Beatriz Colomina: The Perversions of Modern Architecture: Everything You Wanted to Know About It But Were Afraid to Ask
Edgar A. Tafel Lecture Series
Beatriz Colomina is a professor of history and theory in the School of Architecture and founding director of the program in media and modernity at Princeton University. She has written extensively on questions of architecture, art, sexuality, and media. Her books include Are We Human? Notes on an Archeology of Design (Lars Müller, 2016), The Century of the Bed (Verlag für Moderne Kunst, 2015), Manifesto Architecture: The Ghost of Mies (Sternberg, 2014), Clip/Stamp/Fold: The Radical Architecture of Little Magazines 196X-197X (Actar, 2010), Domesticity at War (MIT Press, 2007), Privacy and Publicity: Modern Architecture as Mass Media (MIT Press, 1994), and Sexuality and Space (Princeton Architectural Press, 1992). She has curated a number of exhibitions including Clip/Stamp/Fold (2006), Playboy Architecture (2012), and Radical Pedagogies (2014). Along with Mark Wigley, she is curator of the third Istanbul Design Biennial (2016).

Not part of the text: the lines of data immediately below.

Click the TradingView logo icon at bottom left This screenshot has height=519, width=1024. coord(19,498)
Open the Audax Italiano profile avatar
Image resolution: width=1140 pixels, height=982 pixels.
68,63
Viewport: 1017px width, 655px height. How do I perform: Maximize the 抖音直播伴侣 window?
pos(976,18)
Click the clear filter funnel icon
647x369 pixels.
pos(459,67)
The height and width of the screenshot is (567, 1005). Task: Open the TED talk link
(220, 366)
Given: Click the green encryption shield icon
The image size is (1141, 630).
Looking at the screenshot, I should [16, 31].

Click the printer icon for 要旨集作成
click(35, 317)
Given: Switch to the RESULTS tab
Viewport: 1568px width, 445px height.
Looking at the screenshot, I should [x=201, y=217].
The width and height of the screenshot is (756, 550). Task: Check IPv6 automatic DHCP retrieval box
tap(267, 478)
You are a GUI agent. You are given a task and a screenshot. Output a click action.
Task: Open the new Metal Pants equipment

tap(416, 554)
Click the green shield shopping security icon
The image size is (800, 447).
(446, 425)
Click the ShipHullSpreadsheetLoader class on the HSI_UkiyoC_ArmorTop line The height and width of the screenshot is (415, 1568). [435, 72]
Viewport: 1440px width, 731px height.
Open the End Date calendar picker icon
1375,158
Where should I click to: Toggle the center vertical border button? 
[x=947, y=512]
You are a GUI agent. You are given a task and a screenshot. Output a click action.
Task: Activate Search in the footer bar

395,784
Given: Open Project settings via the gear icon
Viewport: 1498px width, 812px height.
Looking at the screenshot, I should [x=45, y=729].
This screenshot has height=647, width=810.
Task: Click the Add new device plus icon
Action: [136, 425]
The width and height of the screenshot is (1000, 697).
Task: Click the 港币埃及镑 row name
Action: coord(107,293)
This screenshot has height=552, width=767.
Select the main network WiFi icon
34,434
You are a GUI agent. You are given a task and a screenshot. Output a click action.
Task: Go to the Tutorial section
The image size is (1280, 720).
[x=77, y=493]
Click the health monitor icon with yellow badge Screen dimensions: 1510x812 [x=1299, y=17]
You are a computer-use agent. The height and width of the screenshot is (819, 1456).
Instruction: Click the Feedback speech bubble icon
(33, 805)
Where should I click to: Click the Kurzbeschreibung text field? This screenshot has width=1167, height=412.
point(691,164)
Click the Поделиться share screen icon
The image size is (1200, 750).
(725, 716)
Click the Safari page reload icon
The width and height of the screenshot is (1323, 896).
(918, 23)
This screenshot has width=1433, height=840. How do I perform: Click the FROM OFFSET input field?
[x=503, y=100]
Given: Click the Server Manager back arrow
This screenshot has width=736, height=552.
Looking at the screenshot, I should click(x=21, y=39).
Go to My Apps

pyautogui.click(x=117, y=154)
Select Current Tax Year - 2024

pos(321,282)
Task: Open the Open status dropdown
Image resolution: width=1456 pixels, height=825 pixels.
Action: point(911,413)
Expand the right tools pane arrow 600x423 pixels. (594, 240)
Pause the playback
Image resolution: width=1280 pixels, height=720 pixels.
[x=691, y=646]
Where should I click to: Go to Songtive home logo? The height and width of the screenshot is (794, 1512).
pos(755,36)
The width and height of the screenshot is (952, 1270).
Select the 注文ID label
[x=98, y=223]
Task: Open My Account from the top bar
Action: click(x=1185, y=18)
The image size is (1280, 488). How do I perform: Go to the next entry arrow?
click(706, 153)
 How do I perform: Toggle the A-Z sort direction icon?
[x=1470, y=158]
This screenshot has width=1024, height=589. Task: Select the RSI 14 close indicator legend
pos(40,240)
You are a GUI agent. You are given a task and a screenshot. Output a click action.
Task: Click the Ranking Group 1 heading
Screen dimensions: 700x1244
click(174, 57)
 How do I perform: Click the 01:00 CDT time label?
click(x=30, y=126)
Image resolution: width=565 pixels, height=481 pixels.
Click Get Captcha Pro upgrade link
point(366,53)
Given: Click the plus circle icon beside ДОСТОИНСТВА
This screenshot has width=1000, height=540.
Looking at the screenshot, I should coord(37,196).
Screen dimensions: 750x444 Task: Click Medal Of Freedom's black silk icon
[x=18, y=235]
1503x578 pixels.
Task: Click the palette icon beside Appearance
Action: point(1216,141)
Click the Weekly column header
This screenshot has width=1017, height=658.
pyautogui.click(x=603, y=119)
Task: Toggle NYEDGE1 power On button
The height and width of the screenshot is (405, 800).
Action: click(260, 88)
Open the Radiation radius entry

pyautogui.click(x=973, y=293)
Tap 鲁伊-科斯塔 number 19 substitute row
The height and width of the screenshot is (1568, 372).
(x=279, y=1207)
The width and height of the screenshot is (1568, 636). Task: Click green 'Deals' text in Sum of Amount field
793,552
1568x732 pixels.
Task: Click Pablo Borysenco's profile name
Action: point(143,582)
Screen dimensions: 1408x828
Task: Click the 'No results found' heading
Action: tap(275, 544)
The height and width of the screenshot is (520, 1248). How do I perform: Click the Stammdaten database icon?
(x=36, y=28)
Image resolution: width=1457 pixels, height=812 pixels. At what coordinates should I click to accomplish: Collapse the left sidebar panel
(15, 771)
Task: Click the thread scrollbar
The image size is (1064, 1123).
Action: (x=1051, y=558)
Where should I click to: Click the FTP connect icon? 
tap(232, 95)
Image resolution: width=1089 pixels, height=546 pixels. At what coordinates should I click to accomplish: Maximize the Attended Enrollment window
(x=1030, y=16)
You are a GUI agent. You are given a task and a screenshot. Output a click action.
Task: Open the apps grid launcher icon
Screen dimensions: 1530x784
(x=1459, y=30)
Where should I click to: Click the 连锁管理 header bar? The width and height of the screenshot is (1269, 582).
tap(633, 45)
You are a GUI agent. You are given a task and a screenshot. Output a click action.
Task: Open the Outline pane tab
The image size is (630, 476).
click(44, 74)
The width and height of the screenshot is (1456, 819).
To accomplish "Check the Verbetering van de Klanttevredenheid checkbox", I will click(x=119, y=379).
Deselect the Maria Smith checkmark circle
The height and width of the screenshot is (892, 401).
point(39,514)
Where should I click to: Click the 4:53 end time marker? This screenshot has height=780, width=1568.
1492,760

Modern architecture was never straightforward. Despite the surface rhetoric of rationality, clarity, and efficiency, modern designers engage with everything that escapes rationality — sexuality, violence, exoteric philosophies, occultism, disease, the psyche, pharmacology, extraterrestrial life, chance, the primitive, the animal, the fetish, etc. Through a series of case studies of both mainstream figures and misfits, from the early 20th century until today, in this lecture, Colomina will explore the backwater of modern architecture to reveal the astonishing richness and eccentricity of the field.